The marketplace serves as a centralized platform where users can share their datasets and models with others in the SEDIMARK community. The present documentation walks users through the process of creating an identity, browsing the catalogue, and managing offerings within the SEDIMARK Marketplace.

Creating an identity

The first step to interact with the SEDIMARK Marketplace is to create an identity. This identity will be used to publish and consume offerings within the marketplace. A wizard is available to guide users through the creation of an identity, and is accessible via the Register button on the right of the marketplace navigation bar.

image

This wizard consists of three steps:

  1. an introduction to the prerequisites for creating an identity (no user action required),
  2. a form to fill in the identity details (name, description, URLs to public services, etc.),
  3. a summary of the created identity, featuring the user's Decentralized Identifier (DID) and Verifiable Credential (VC).
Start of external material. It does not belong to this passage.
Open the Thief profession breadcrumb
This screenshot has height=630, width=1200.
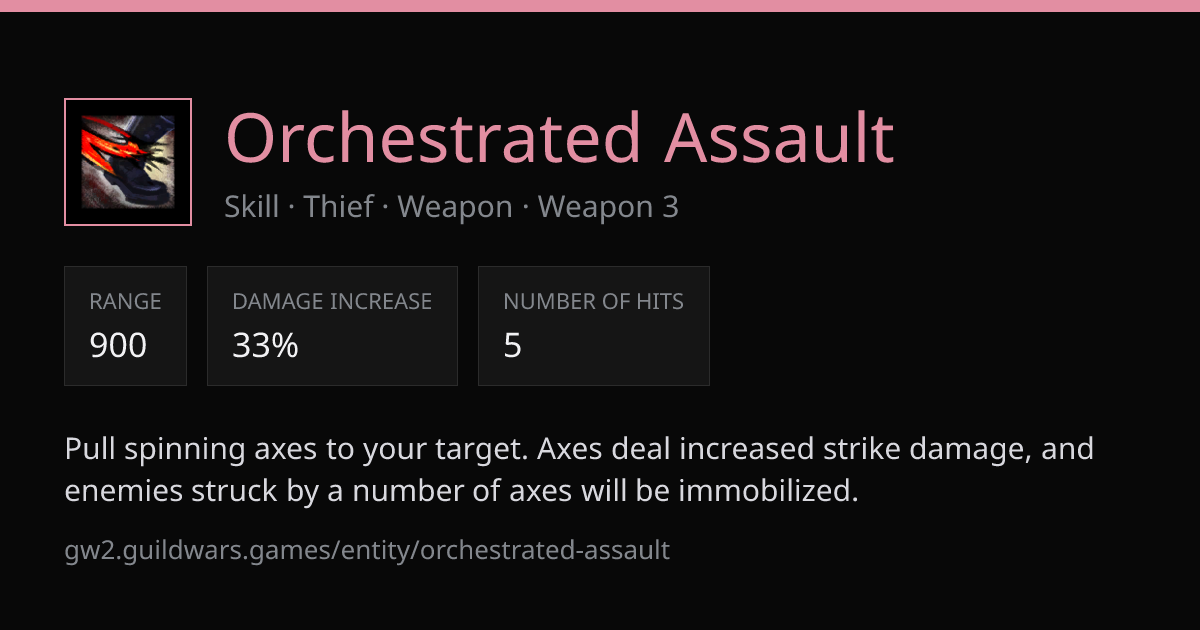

The form in step 2 requires the following fields to be filled in:

  • a username: this will be the public name of the identity in the marketplace.
  • the self-listing URL: this URL should point to the list of published offerings by the user, i.e. the offerings endpoint of the user's offering manager instance. It is used by catalogue coordinators to index the user's offerings. It must be publicly accessible.
  • the connector data space protocol URL: this URL should point to the user's connector Data Space Protocol endpoint. It is used by connectors to exchange information and proceed to transactions. It must be publicly accessible.
  • the profile server URL: this URL should point to the user's profile server endpoint. It is used by other users to fetch information about the user. It must be publicly accessible.
image

These information will be stored in the user's DID document. All other information (names, website, profile picture, etc.) is optional and stored only in the user's server profile, which is hosted in the user's premises.

Once completed and submitted, the form will trigger the creation of a DID and a VC for the user. The latter will be stored in the user's DLT booth on the user's premises, so no action is required from the user to manage them. Because of this, the DLT booth must NOT be exposed to the public internet. In the final step of the wizard, the user is presented with their DID and VC.

Offering Catalogue

Browsing the catalogue

The SEDIMARK Marketplace catalogue is the central place to discover datasets and models shared by the SEDIMARK community. It can be accessed in two ways:

  • via the Catalogue button in the marketplace navigation bar, from any page of the marketplace,
  • via the search bar in the home page.
image

The catalogue features a search bar to filter offerings by their title or description. Searches can be further refined by filtering by keywords/tags or providers. Each offering is presented as a card, featuring its name, description, creation date, tags, and the provider's username. At the end of the search results, users can review a list of recommended offerings based on their search.

Consuming an offering

Selecting an offering card will redirect the user to the offering details page, where more information about the offering is presented, including:

  • the offering's metadata (name, description, creation date, tags, provider, etc.),
  • the offering's provider information (username, profile picture, description, website, etc.),
  • a button to initiate the negotiation process to consume the offering.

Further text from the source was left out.